While working on creating the ideal dermal filler, specialists from Martinex IRCIT and the University of Montreal set themselves an ambitious task. They aimed to combine in one product qualities previously considered incompatible: predictable volume stability and natural integration with tissues. Until recently, practitioners faced a difficult choice: to use highly elastic fillers for pronounced support or more malleable gels for a subtle, natural result. The CROSS-MODUL^™ technology resolves this dilemma by combining both properties in one solution.
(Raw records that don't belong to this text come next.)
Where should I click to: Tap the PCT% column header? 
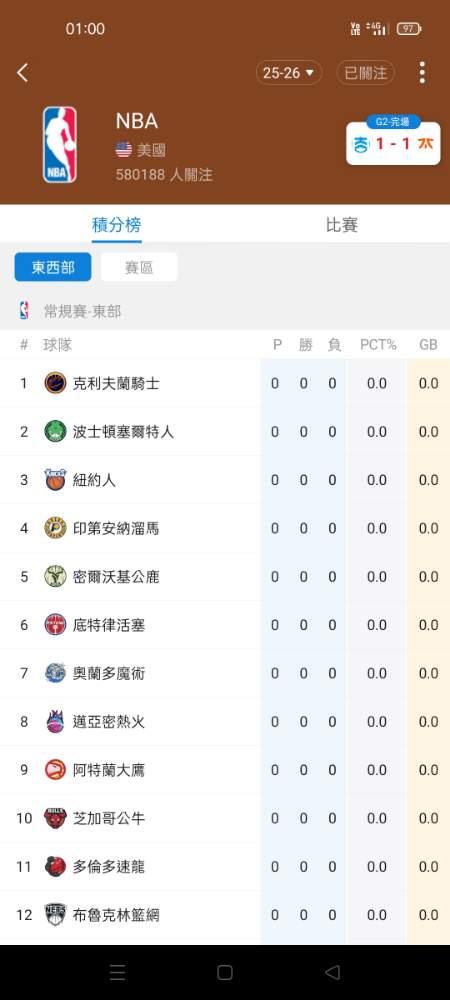[378, 345]
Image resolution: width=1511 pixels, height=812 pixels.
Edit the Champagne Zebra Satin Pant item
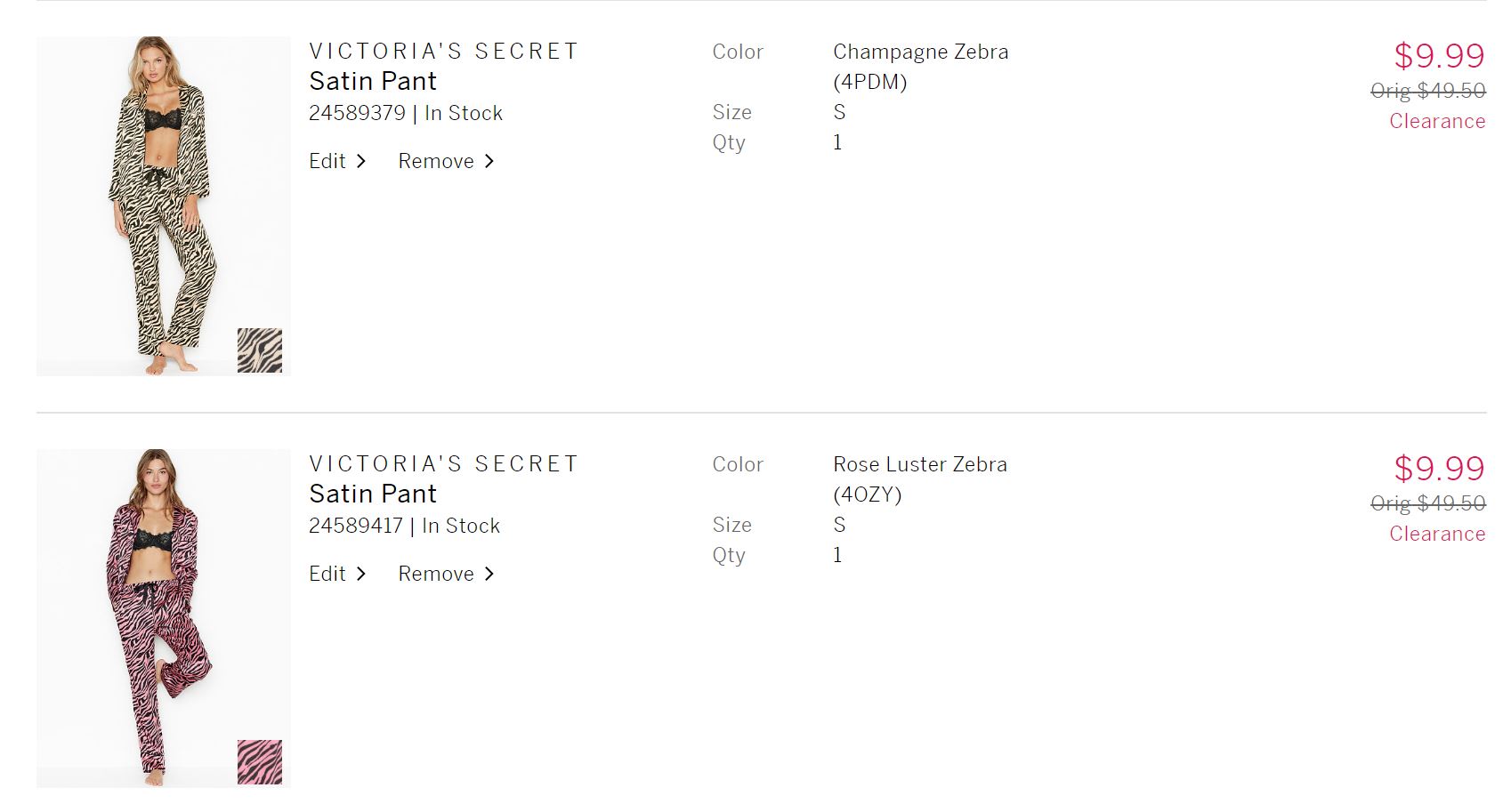[x=327, y=161]
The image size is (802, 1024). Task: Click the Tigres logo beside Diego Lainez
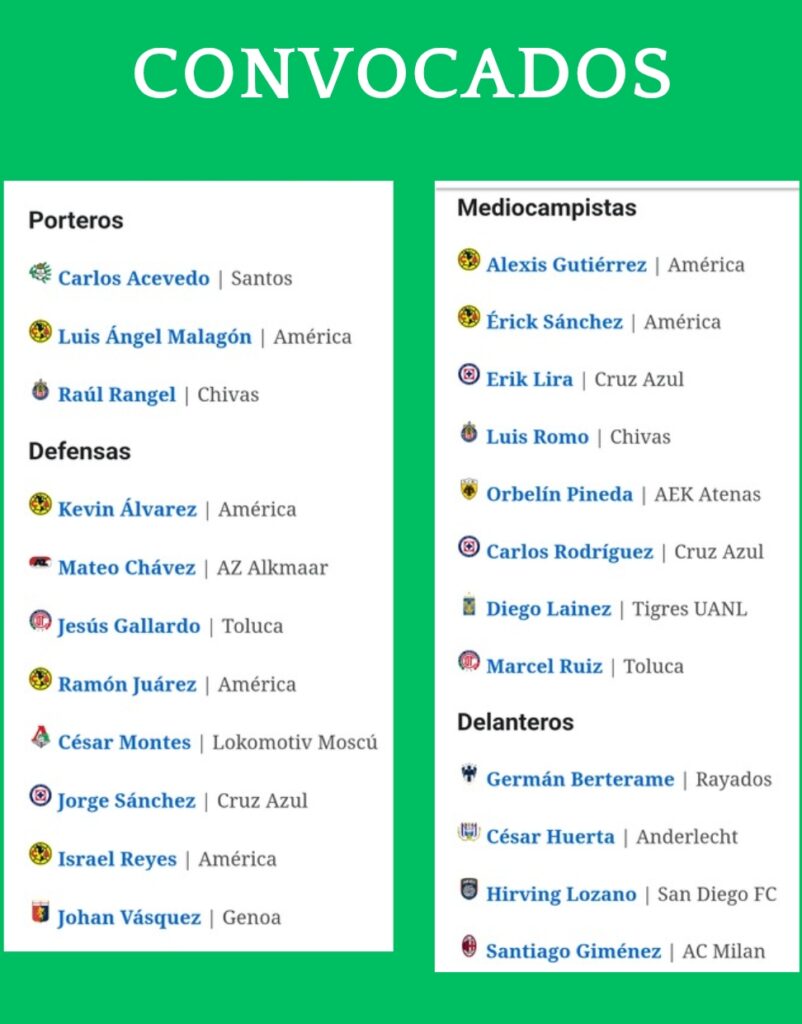469,604
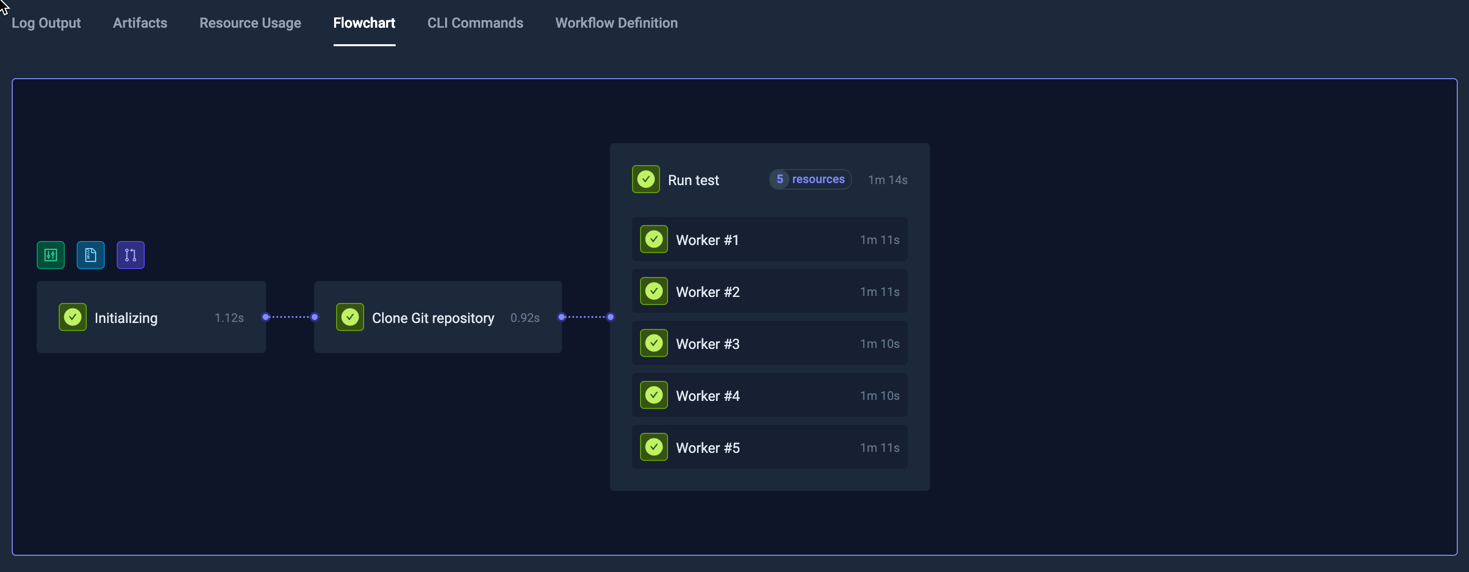Select the Clone Git repository step
1469x572 pixels.
coord(437,317)
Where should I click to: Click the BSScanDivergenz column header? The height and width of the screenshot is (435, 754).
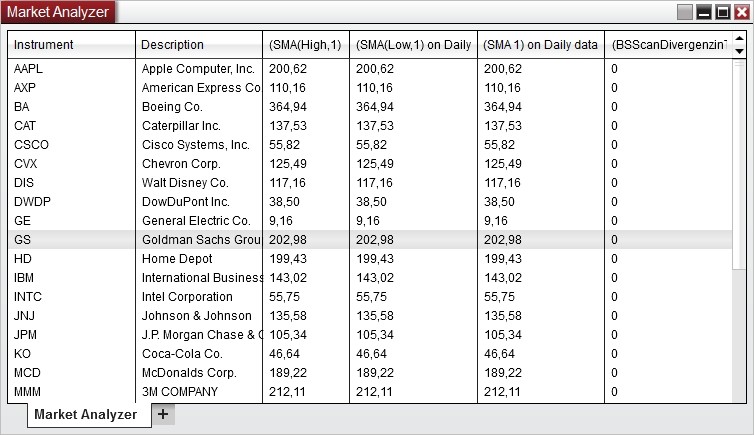(667, 45)

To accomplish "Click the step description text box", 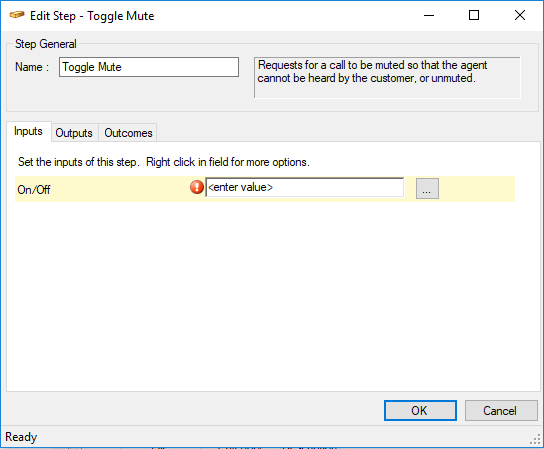I will click(x=387, y=78).
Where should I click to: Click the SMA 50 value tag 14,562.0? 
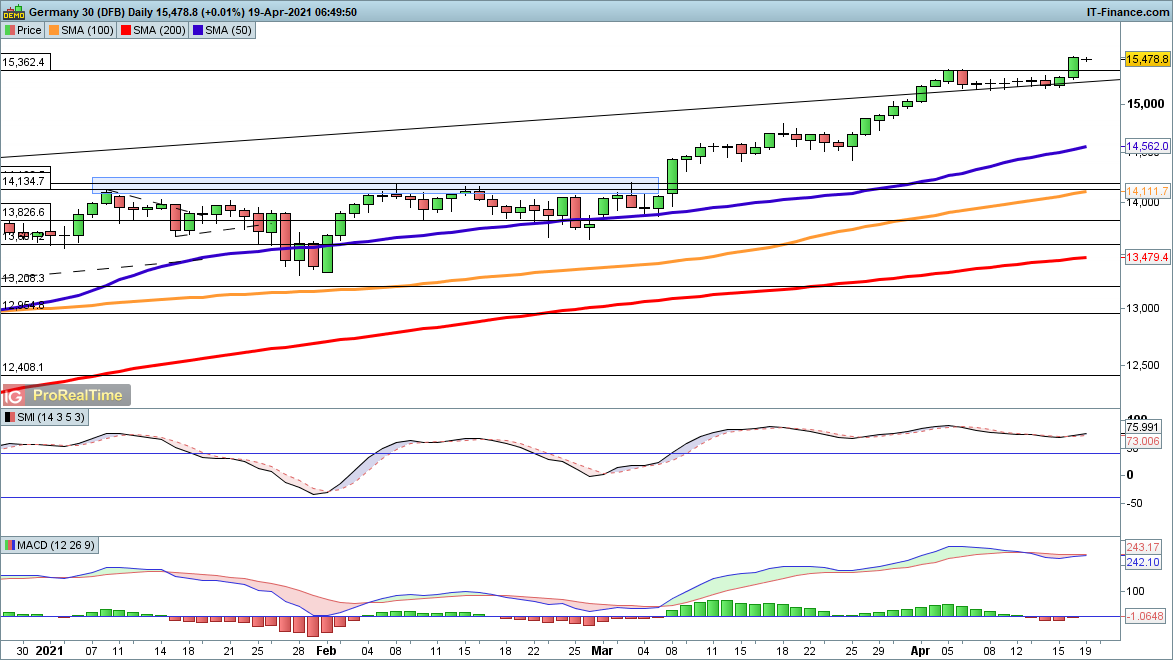click(x=1147, y=146)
The engineering concept of the technology is based on creating a hybrid gel architecture:

• An elastic matrix ensures smooth, controlled distribution and natural integration with tissues.
• Thousands of ultra-dense particles, evenly distributed within the structure, form an internal supporting framework. It guarantees volume stability and a pronounced lifting effect without the risk of migration.

"We no longer talk about an 'either-or' choice. With CROSS-MODUL^™ technology, doctors will get a dermal filler that is simultaneously stable and malleable. Essentially, it's a combination of the benefits of biphasic and monophasic gels in one syringe. For the patient, this means a natural, long-lasting result with minimal recovery time," notes Natalia Mikhailova, Ph.D. in Medical Sciences, Scientific Director of MARTINEX.

A New Level of Safety and Comfort

Thanks to mechanochemical synthesis and fully automated production, Hyaluform^® fillers based on CROSS-MODUL^™ contain a record low amount of the residual cross-linking agent BDDE — less than 0.1 ppm, setting a new safety standard in the industry.

The platform's physiological parameters — pH 7.4 and osmolarity 290 mOsm/kg — closely match the characteristics of the skin. This ensures comfort during injections, reduces pain, minimizes the risk of edema, and shortens the recovery period.

International Recognition

The Hyaluform^® platform, created based on CROSS-MODUL^™, has already gained international recognition, becoming the first Russian injectable product registered in the European Union as a medical device (CE Mark). This serves as independent confirmation of the high level of quality, safety, and efficacy of the products.

The collaboration between Martinex IRCIT and the University of Montreal will continue, including further research and the development of new products based on CROSS-MODUL^™ technology.